CETAT335-01-03 Étrangers. Séjour des étrangers. Refus de séjour.

CETAT335-03 Étrangers. Obligation de quitter le territoire français (OQTF) et reconduite à la frontière.

Texte intégral

Vu la procédure suivante :

Procédure contentieuse antérieure

Mme D... F...a demandé au tribunal administratif de Grenoble d'annuler les décisions du 28 juin 2016 par lesquelles le préfet de la Drôme a rejeté sa demande de titre de séjour, lui a fait obligation de quitter le territoire français sans délai, a fixé le pays à destination duquel elle pourra être reconduite d'office et a prononcé une interdiction de retour sur le territoire français d'une durée de trois ans.

Par un jugement n° 1603933 du 4 octobre 2016, le tribunal administratif de Grenoble a rejeté sa demande.

Procédure devant la cour

Par une requête enregistrée le 14 octobre 2016, MmeF..., représentée par Me B..., demande à la cour :
1°) d'annuler ce jugement du tribunal administratif de Grenoble du 4 octobre 2016 ;
2°) d'annuler les décisions du préfet de la Drôme du 28 juin 2016 ;
3°) d'enjoindre au préfet de la Drôme de lui délivrer un titre de séjour ou une autorisation provisoire de séjour dans le délai de quinze jours ;
4°) de mettre à la charge de l'Etat le versement à son avocat de la somme de 1 000 euros en application des articles L. 761-1 du code de justice administrative et 37 de la loi du 10 juillet 1991 sur l'aide juridique.

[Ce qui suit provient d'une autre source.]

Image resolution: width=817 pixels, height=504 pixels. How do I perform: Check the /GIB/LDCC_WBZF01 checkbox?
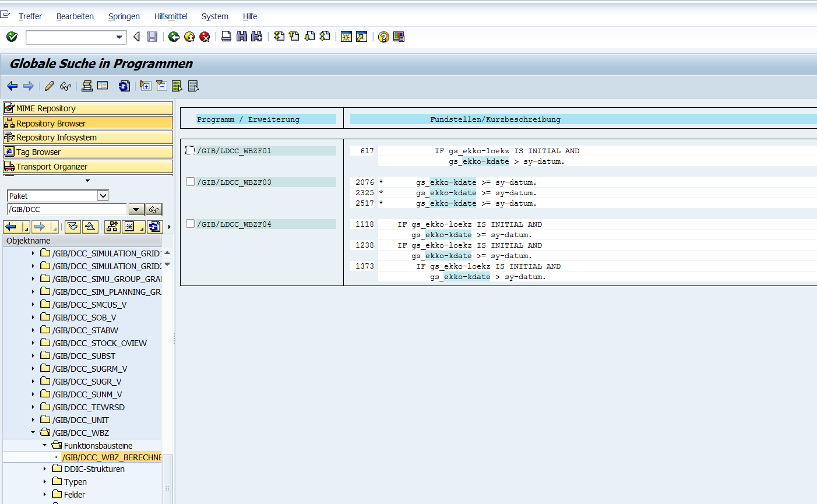coord(190,150)
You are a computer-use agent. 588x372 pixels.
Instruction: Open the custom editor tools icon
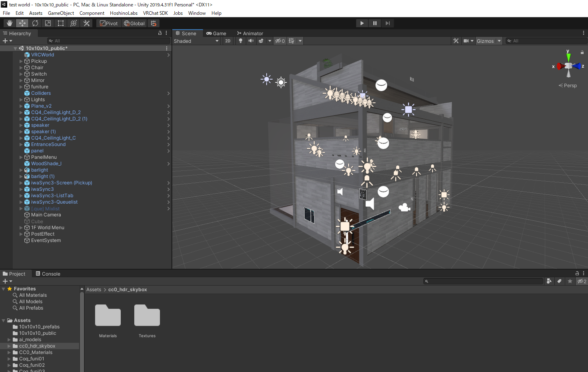(x=86, y=23)
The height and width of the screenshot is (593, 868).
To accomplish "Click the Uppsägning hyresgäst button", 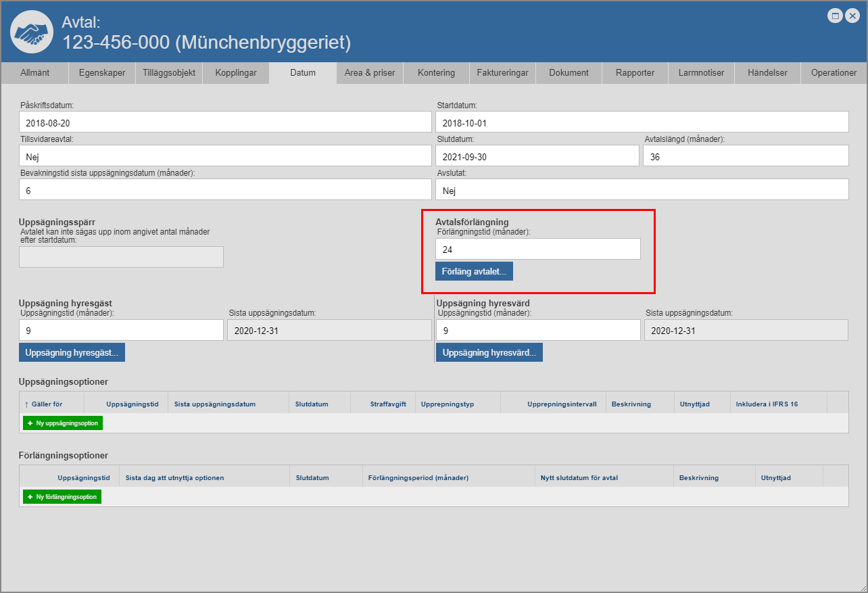I will coord(72,352).
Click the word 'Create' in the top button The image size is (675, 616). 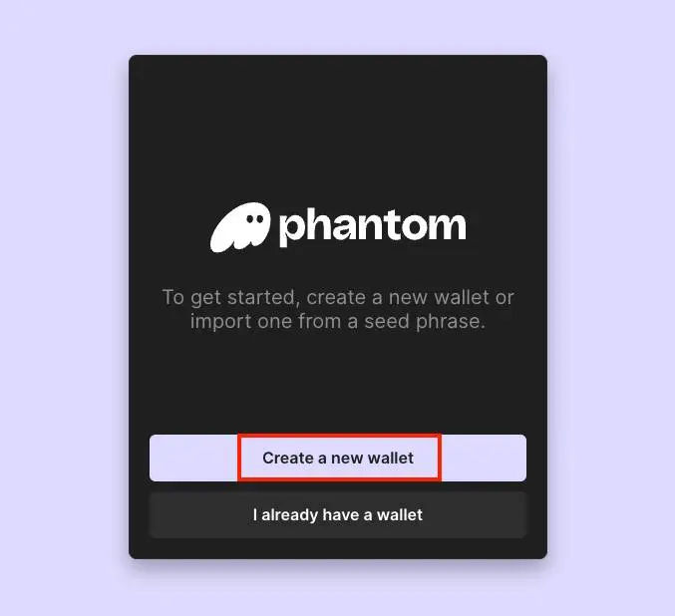pyautogui.click(x=287, y=459)
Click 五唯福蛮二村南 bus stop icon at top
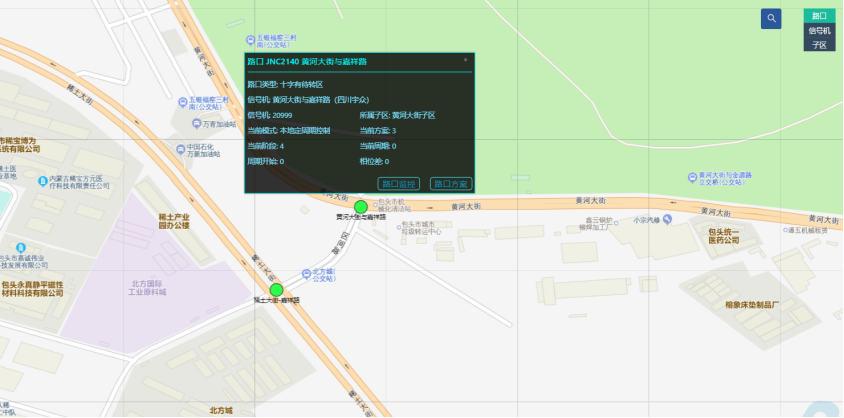 [251, 37]
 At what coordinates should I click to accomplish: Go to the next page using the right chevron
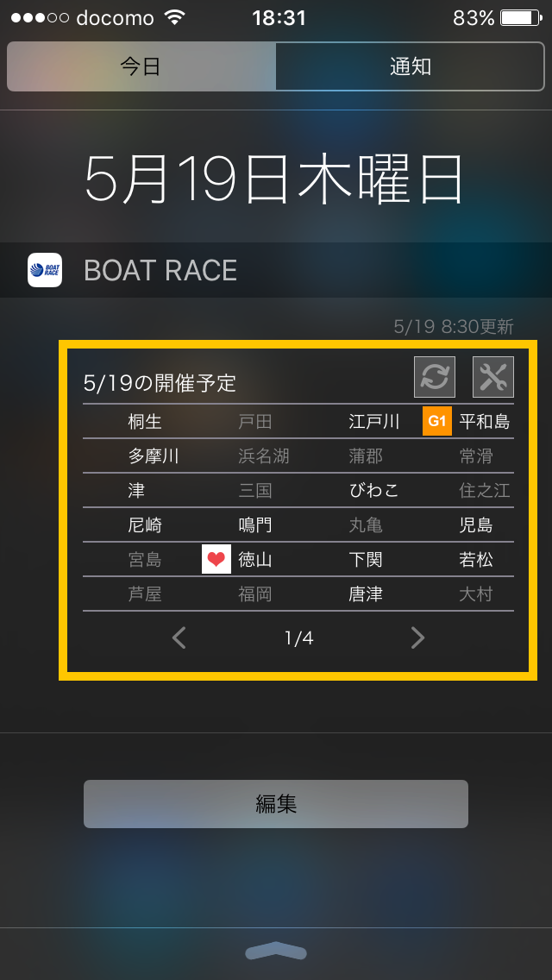tap(417, 638)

Elle soutient que les décisions contestées sont erronées en fait, mal motivées, portent une atteinte disproportionnée à son droit au respect de sa vie privée et familiale, méconnaissent l'intérêt supérieur de ses enfants et les droits que leur reconnaît la convention signée à New York en 1990 en ses articles 2, 6, 16, 27, 28, 29 et 37 et sont entachées d'une erreur manifeste d'appréciation.

Par un mémoire enregistré le 10 novembre 2016, le préfet de la Drôme conclut au rejet de la requête.

Il s'en rapporte à ses écritures de première instance.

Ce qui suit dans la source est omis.